Birch, who has made her name in the theatre with the cry to arms Revolt, She Said, Revolt Again and on film with Lady Macbeth, writes plays that are almost poetry. Themes, words and sentences are repeated, in invocations that are almost ceremonial. Fish, aquariums, precious and precocious girls, loving but ineffectual men, the question ‘are you happy?’, the horror of ECT, the love of another woman, run through the text.
Even the way the words sprawl across the page, horizontally, in columns, is reflected by Mitchell’s production which sets the three women against three doors in three sections of Alex Eales’s claustrophobic set, lit low by James Farncombe and filled by a rumbling, howling, disturbing soundtrack from Paul Clark and Melanie Wilson.
The structure is simultaneously intricate and simple. We meet each of the women at a moment of crisis in a hospital. First Carol, played with fragile, frightened grace by Hattie Morahan, appears with her arms bandaged, having attempted to slash her wrists; then her daughter Anna, a terrific, terrified Kate O’Flynn, barely able to stand thanks to the grip of her addictions; finally Carol’s grand-daughter Bonnie (Adelle Leonce) who is a doctor, meeting a woman who wants to be her lover, yet seemingly paralysed from accepting even the offer of a drink.
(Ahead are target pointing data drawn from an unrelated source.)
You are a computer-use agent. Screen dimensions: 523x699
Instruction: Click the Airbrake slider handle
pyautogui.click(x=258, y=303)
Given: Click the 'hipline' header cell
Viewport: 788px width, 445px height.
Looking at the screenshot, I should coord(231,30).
As clocks overhead keep track of the years, from 1970 to 2043, their stories unfold simultaneously but in parallel; they never cross into each other’s space.
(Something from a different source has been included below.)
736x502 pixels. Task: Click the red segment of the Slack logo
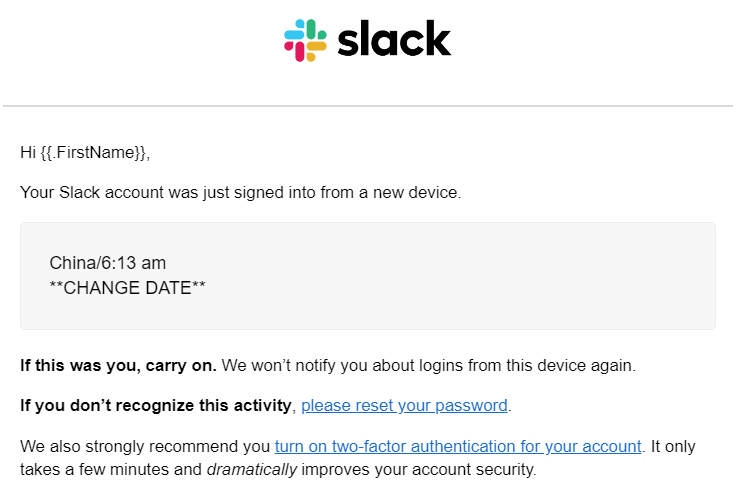(x=295, y=51)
In between each scene (some of which, despite the grim story, are punctuated by dark humour), the central trio are manipulated like mannequins, dressed for their parts by the women and men who play all the other roles in the play, given colour coded costumes – red for Carol who hears wolves howling as she brings her baby home; green for Anna; white (initially) for pristine, professional Bonnie. And the bulk of the action unfolds in the same place – the house which Carol moves to with her husband John when she is first pregnant, falling in love with the plum trees, which becomes a home and a place of haunting for the subsequent generations who must live with and make sense of the troubled past.
The tightness of this emotional shaping is both the play’s strength and its constriction. It is very powerful, but doesn’t allow for much light and shade. Leonce as Bonnie, in particular, is given very little explanation or opportunity for character development and has to convey her fears within a very narrow compass. That she does so excellently doesn’t quite justify how little we are allowed to understand her.
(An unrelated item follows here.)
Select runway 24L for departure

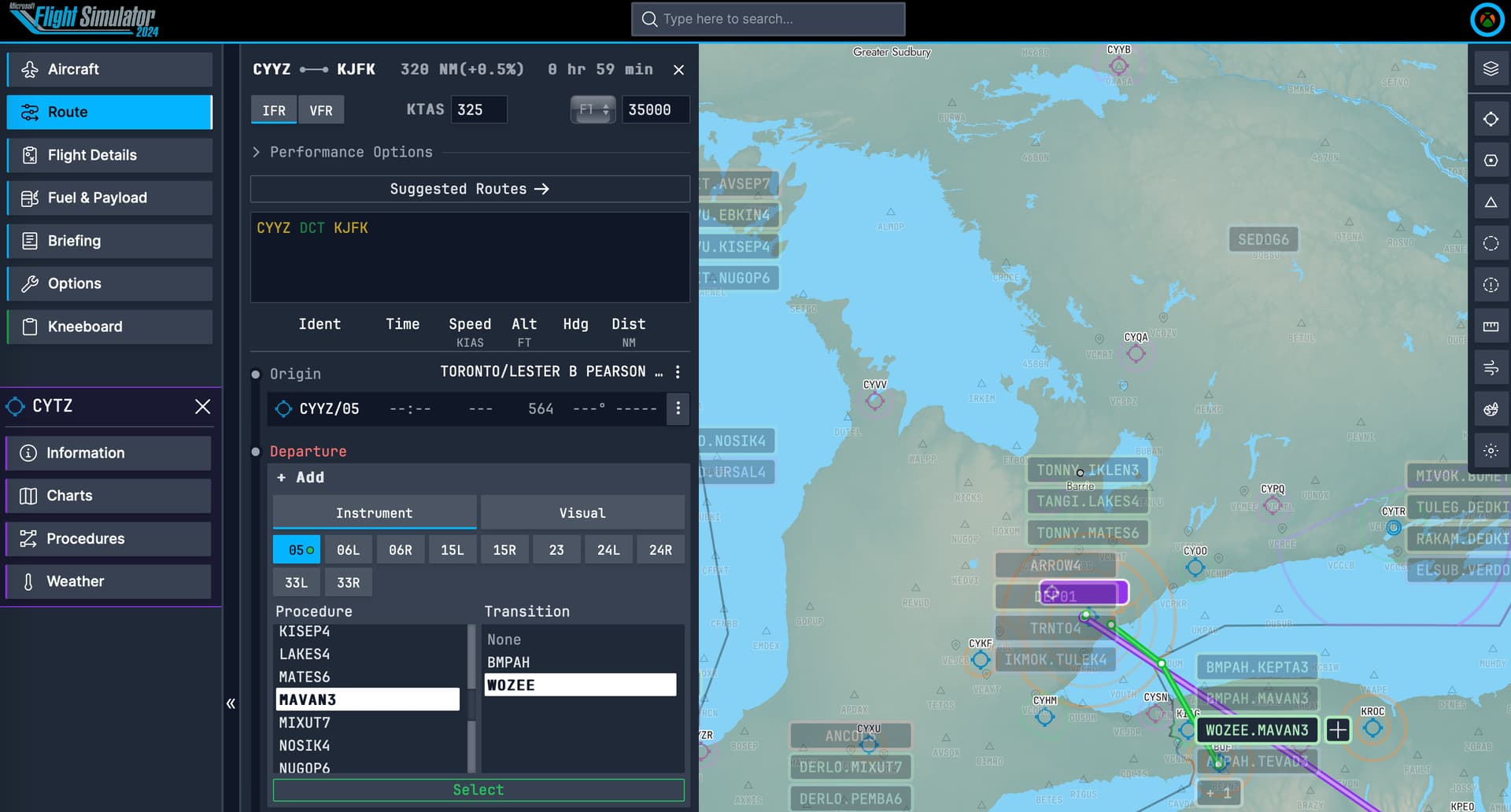[608, 550]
Other scenes cast more vivid light; the swift brushstrokes with which Carol’s illness is dismissed by doctors, relatives and even her loving husband in an era in which her role as a wife and mother is automatic rather than questioned are devastatingly effective. The idea that love in itself is not enough to help women who suffer is also beautifully conveyed.
In the end, whether you admire Anatomy of a Suicide will depend very much on your tolerance for understatement and allusion. It creates an impression and a mood far more than it offers any easy solutions. As it works its way towards its strongly affecting ending, it asks you to understand by osmosis. I find it has eaten into my thinking in a way many more conventional plays do not.